Insurers have been following a standard formula-based approach towards reserves calculation, i.e., setting aside an amount of reserve fund to cater to the claim payment. This amount has an impact on the cost of the insurance policy since a high reserve may raise the cost of policy while a low reserve may raise the risk of insurer not meeting the claim obligation.

NAIC has introduced a new valuation model to calculate life insurance reserves, which is the PBR approach. Expectation from this approach is to provide a reserve allocation based on products rather than one-for-all approach. This would result in reducing reserves that are too high for certain products and increase the reserves where it is low. As sufficient number of states have enacted laws supporting the new approach, NAIC had brought VM to effect from Jan 1, 2017.

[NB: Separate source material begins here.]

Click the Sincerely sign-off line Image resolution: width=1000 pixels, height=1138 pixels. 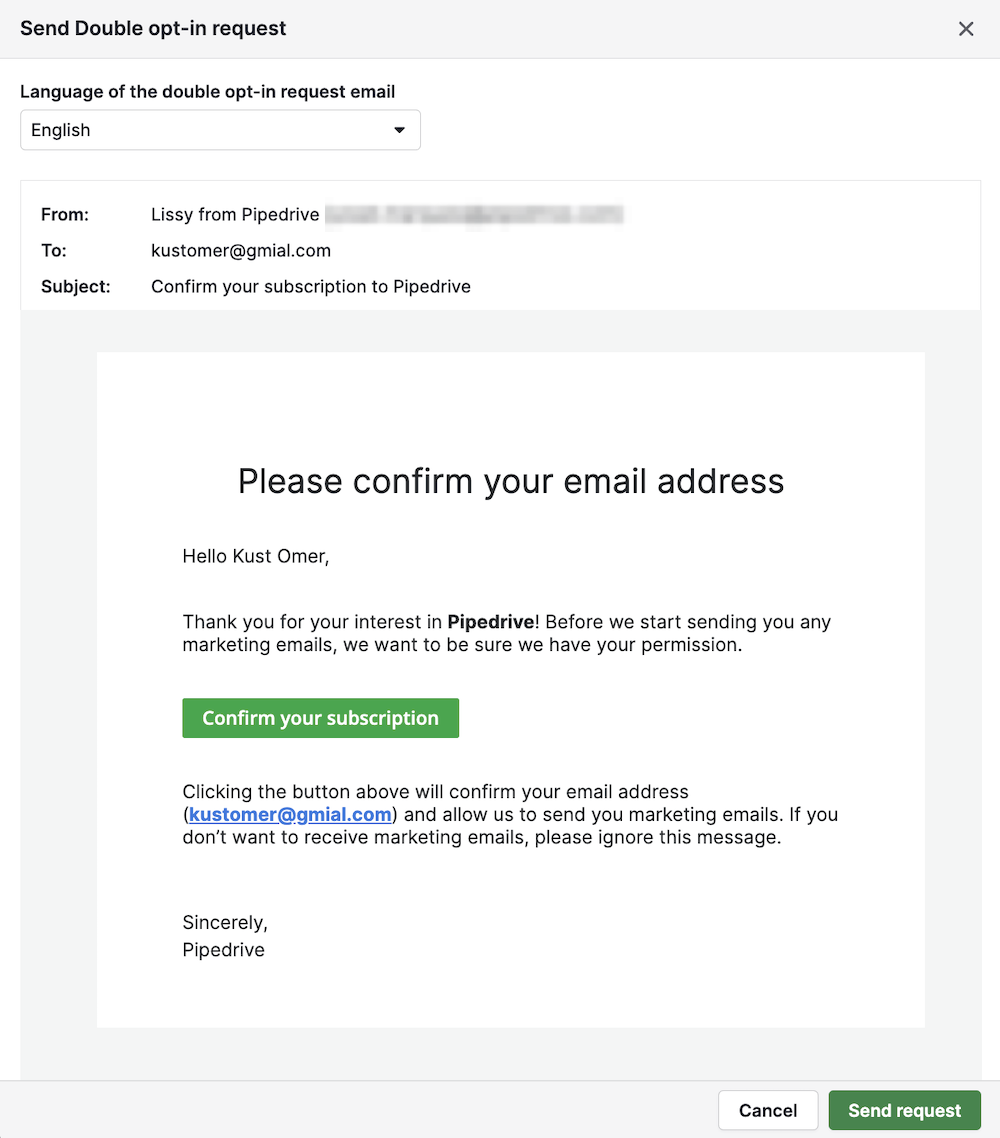point(225,922)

This being an interesting transition for the life insurers, implications can be seen in optimization in reserve provisions and product design, thereby impacting the product profitability and regulatory changes leading to reporting structure and tax considerations. Insurers need to assess the influence of this new requirement to arrive at system implications and become an early adopter in order to reap the benefits earlier.

PBR Framework

PBR framework intends to bring in features and risk profiles of life insurance products into the estimate while still considering an appropriate level for policy reserves. As a result, life insurers should calculate the following three different reserves to derive the minimum reserve:

Principle-Based Reserving

Net Premium Reserve (NPR)

NPR is the existing minimum level reserve that a life insurer estimates for each product, using prescribed formulas and assumptions. However, there is a modification in the NPR formula for term life and ULSG (Universal Life with Secondary Guarantees) products. Estimate made by modified NPR represents the actuarial present value of future benefit payments less the actuarial present value of future net premium payments.

Stochastic Reserve

Stochastic modelling is a methodology used for reserving where estimates are calculated by varying a set of random values of the variables like mortality rate, morbidity rate, etc., and outcome is noted. This methodology will be repeated for more than thousand times and helps in measuring the tail risk exposure, which is the risk of rare events. For PBR, stochastic reserve is calculated by taking average of the largest 30% of the estimates. Life insurer can exempt a group of policies from the stochastic reserve estimates using a stochastic exclusion test. There are different exclusion tests and this will help the insurer in identifying policies that will not get affected due to interest rate risk or asset return volatility

Deterministic Reserve

The deterministic reserve methodology valuates the gross premium using a single forecast with best estimate assumptions of income and expenses by a margin. The margins considered are with adverse deviation, which is based on the credibili­ty of experience and level of risk and the method considers only one economic scenario - Exemption test for deterministic reserve is comparatively simple where groups of policies are considered and are exempted if the sum of valuation net premiums is less than the sum of anticipated gross premiums in a year. All term policies, few ULSG and few group policies cannot be exempted from deterministic reserve.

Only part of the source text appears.